義理の親を妻が自宅で介護したおかげで、介護サービスや施設の費用負担を軽減できた場合、尽力した妻は遺産を相続する権利が欲しいのではないでしょうか?相続人である夫や夫の兄弟たちだけが遺産を受け取ることを、妻は不公平に感じるかもしれませんね。

夫が働いたり、夫の兄弟が生活を維持できたのも、妻が介護を担っていたからこそ可能だったはずです。妻は介護を優先したことで自分の収入は減少し、さらにスキルアップや再就職の機会を逃してきたという側面もあることでしょう。

この記事では、妻が特別寄与料を請求し、その資金を家計の安定や今後のキャリア形成に活用することによる家計改善効果について解説します。

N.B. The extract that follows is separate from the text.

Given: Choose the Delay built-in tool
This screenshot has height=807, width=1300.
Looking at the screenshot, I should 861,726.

感情的に訴えるのではなく、家族全体にとってのメリットを共有することで、円満に解決するヒントをお届けします。

この記事はこんな人におすすめ
・義理の親を介護してきた人
・特別寄与料を相続人に請求したい人
・介護による仕事のブランクでキャリアや収入が不安な人

義理の親の介護の恩恵を受けたのは家族全体

義理の親の介護を担った妻が、どのような貢献をしてきたかを整理すると、家族が受けた恩恵は大きいことがわかります。例えば、次のような点が挙げられます。

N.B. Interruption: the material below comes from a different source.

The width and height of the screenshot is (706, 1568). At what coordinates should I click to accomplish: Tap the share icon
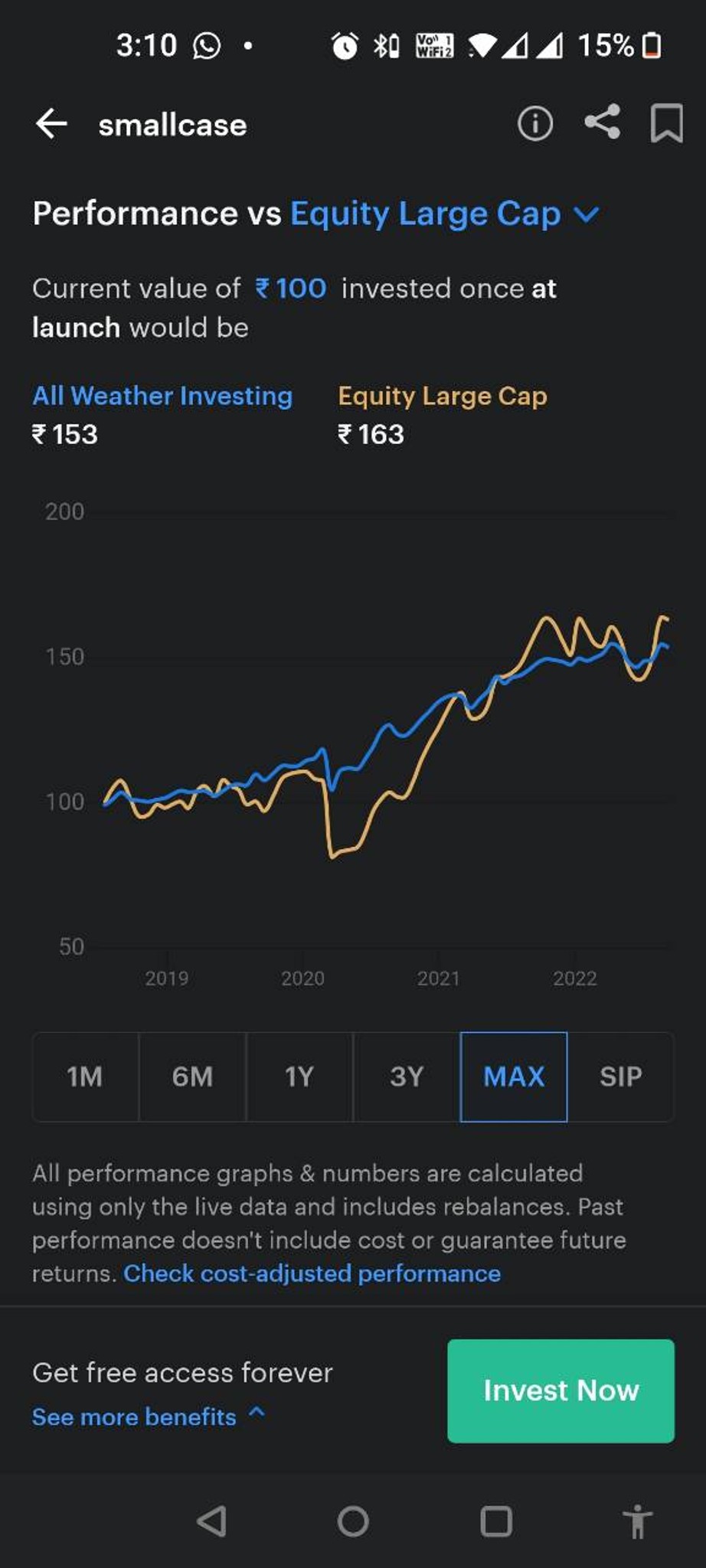[603, 122]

  • もし介護施設に預けていたら、毎月15万円以上の費用が発生していた。
  • 介護の負担を担ったことで、結果的に義理の親の財産が減らずに済んだ。
  • 夫や夫の兄弟たちも、介護を妻に任せることで、自分の仕事や家庭生活を維持できた。

介護を優先して犠牲になったものは?

妻が犠牲にしてきたものは何でしょうか?例えば、次のような点が挙げられます。

  • 仕事を辞めたり、パートに切り替えたりしたことで、自分の収入が減少した。
  • スキルアップや再就職の機会を逃した。
  • 今後の収入も不安定になった。

これらのことを踏まえると、妻自身も何らかの報酬や、今後の収入アップのチャンスが欲しいと考えるのも無理もありませんね。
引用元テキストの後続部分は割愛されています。